Малиновский Роман Вацлавович (1876–1918) – деятель российского социал-демократического движения; с 1910 г. – агент царской охранки. В 1912–1914 гг. – член ЦК РСДРП, депутат 4-й Государственной думы. В 1917 г. разоблачён; казнен по приговору ВЦИК.
Зиновьев (Радомысльский) Григорий Евсеевич (1883–1936) – политический деятель, член ЦК РСДРП (РКП (б), ВКП (б)) в 1907–1927 гг.
Каменев (Розенфельд) Лев Борисович (1883–1936) – политический деятель, член ЦК РСДРП (РКП (б), ВКП (б)) в 1917–1927 гг.
…над неудачной выходкой Калигулы, посадившего лошадь в сенат… – Согласно легенде, впервые приведённой историком Светонием в книге «Жизнь двенадцати цезарей», Калигула (12–41) – римский император с 37 г. – демонстративно назначил одним из сенаторов Рима любимого коня.
ДОЖДАЛИСЬ
Впервые: Русское слово. 1917. № 155, 9 июля.
Эта статья – отклик Тэффи на июльский политический кризис 3–5.07.1917 г., возникший в результате провала наступления российских войск на фронте и ухода министров-кадетов из Временного правительства. 3 (16 по н. ст.) июля началось стихийное выступление солдат, рабочих и матросов Петрограда с требованием перехода власти к Советам (под лозунгом «Долой десять министров-капиталистов!»). 4 июля демонстрация была обстреляна на углу Невского проспекта и Садовой улицы.

----------------

■ Что требуется
Выведите без изменений фрагмент приведённого выше текста, начиная со слов «Зиновьев (Радомысльский) Григорий» и далее вплоть до слов «в 1917–1927 гг.» включительно.

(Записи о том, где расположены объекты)
----------------

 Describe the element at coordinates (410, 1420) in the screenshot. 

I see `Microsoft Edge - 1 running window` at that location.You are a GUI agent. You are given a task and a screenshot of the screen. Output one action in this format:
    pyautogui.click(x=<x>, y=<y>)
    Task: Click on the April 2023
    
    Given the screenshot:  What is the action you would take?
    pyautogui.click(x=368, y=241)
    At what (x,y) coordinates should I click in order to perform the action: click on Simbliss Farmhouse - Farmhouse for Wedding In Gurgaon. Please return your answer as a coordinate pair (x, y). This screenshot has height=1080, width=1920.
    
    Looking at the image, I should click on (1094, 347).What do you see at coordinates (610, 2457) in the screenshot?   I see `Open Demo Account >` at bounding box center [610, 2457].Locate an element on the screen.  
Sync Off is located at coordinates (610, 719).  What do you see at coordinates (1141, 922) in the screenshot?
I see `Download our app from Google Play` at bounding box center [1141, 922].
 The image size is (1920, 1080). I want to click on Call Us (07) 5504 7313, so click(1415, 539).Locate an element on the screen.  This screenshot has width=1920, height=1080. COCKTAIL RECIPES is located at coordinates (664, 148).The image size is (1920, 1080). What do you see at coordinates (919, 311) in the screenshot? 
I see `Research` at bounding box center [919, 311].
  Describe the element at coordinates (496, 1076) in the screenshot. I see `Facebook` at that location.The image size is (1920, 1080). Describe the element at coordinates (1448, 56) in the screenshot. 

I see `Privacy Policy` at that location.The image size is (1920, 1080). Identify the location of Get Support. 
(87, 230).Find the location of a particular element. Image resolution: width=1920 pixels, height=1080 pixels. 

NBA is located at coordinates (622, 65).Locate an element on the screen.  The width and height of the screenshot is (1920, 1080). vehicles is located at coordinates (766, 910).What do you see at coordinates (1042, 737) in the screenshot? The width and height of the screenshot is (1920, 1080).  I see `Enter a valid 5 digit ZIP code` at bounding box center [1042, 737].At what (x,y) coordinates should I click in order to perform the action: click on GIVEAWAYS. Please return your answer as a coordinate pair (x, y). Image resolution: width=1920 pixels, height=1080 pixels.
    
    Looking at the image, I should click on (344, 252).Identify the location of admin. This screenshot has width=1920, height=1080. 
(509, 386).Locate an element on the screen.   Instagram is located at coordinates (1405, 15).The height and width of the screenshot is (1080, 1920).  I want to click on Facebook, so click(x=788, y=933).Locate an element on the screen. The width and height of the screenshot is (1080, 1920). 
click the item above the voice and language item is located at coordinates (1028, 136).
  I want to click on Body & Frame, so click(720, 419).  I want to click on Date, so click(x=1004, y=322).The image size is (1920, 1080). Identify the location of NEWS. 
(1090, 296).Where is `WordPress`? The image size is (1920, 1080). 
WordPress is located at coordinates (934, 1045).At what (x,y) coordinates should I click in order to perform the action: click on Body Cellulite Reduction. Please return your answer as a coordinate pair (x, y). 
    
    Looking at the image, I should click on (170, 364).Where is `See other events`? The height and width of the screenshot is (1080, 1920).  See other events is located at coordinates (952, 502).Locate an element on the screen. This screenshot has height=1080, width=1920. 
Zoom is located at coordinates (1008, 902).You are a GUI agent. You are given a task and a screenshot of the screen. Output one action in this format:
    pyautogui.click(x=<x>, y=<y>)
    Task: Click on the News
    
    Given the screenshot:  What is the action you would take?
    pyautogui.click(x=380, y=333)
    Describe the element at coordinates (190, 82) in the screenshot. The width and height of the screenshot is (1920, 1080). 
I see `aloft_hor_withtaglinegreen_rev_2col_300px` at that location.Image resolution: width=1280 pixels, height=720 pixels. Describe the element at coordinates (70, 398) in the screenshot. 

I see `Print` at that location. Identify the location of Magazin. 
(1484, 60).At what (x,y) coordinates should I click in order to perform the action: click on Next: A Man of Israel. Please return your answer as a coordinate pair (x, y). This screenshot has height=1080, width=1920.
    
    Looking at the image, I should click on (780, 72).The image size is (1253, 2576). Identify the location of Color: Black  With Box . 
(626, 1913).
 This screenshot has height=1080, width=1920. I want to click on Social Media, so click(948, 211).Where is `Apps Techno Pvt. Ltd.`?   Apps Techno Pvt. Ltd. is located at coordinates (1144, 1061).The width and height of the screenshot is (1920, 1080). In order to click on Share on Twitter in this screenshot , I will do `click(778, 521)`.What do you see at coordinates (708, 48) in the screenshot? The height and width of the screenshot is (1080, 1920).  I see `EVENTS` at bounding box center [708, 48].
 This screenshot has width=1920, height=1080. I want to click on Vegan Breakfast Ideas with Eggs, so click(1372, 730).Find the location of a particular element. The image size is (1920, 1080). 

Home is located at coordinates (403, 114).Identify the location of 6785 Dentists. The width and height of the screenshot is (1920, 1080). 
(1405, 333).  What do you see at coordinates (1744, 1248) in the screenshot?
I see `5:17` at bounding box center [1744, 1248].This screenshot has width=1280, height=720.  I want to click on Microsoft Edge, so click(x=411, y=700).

----------------

■ Ответ на задание
Зиновьев (Радомысльский) Григорий Евсеевич (1883–1936) – политический деятель, член ЦК РСДРП (РКП (б), ВКП (б)) в 1907–1927 гг.
Каменев (Розенфельд) Лев Борисович (1883–1936) – политический деятель, член ЦК РСДРП (РКП (б), ВКП (б)) в 1917–1927 гг.